Records excerpted from a collection:
------------------------------------
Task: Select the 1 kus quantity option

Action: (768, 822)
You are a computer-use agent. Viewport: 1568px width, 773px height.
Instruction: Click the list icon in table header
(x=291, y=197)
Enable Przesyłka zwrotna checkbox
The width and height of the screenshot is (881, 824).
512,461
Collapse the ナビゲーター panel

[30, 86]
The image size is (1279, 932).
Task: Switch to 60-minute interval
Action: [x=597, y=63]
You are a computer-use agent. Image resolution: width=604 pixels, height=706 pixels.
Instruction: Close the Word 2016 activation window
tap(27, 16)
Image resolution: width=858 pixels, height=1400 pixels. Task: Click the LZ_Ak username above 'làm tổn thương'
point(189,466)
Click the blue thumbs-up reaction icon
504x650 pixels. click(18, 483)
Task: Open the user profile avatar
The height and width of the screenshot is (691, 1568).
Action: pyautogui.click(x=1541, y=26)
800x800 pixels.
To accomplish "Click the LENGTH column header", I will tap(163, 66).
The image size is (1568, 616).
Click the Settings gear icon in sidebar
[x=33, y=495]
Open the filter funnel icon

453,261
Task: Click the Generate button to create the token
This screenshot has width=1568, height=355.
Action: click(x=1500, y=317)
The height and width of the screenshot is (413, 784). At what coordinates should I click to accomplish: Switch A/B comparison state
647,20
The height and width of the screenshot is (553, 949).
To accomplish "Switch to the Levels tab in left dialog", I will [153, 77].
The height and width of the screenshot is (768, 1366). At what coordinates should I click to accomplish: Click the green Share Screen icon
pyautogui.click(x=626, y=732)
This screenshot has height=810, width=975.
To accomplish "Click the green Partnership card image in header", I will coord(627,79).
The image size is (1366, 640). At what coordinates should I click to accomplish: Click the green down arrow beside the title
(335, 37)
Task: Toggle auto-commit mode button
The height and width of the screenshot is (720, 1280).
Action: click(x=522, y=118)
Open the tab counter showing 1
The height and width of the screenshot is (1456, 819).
------------------------------------
• _WHAT TO WORK ON_: Each entry above is to be quoted exactly.

• _RESULT OF THIS TASK_:
Task: Select the 1 kus quantity option

Action: (768, 822)
You are a computer-use agent. Viewport: 1568px width, 773px height.
Instruction: Click the list icon in table header
(x=291, y=197)
Enable Przesyłka zwrotna checkbox
The width and height of the screenshot is (881, 824).
512,461
Collapse the ナビゲーター panel

[30, 86]
The image size is (1279, 932).
Task: Switch to 60-minute interval
Action: [x=597, y=63]
You are a computer-use agent. Image resolution: width=604 pixels, height=706 pixels.
Instruction: Close the Word 2016 activation window
tap(27, 16)
Image resolution: width=858 pixels, height=1400 pixels. Task: Click the LZ_Ak username above 'làm tổn thương'
point(189,466)
Click the blue thumbs-up reaction icon
504x650 pixels. click(18, 483)
Task: Open the user profile avatar
The height and width of the screenshot is (691, 1568).
Action: pyautogui.click(x=1541, y=26)
800x800 pixels.
To accomplish "Click the LENGTH column header", I will tap(163, 66).
The image size is (1568, 616).
Click the Settings gear icon in sidebar
[x=33, y=495]
Open the filter funnel icon

453,261
Task: Click the Generate button to create the token
This screenshot has width=1568, height=355.
Action: click(x=1500, y=317)
The height and width of the screenshot is (413, 784). At what coordinates should I click to accomplish: Switch A/B comparison state
647,20
The height and width of the screenshot is (553, 949).
To accomplish "Switch to the Levels tab in left dialog", I will [153, 77].
The height and width of the screenshot is (768, 1366). At what coordinates should I click to accomplish: Click the green Share Screen icon
pyautogui.click(x=626, y=732)
This screenshot has height=810, width=975.
To accomplish "Click the green Partnership card image in header", I will coord(627,79).
The image size is (1366, 640). At what coordinates should I click to accomplish: Click the green down arrow beside the title
(335, 37)
Task: Toggle auto-commit mode button
The height and width of the screenshot is (720, 1280).
Action: click(x=522, y=118)
Open the tab counter showing 1
The height and width of the screenshot is (1456, 819).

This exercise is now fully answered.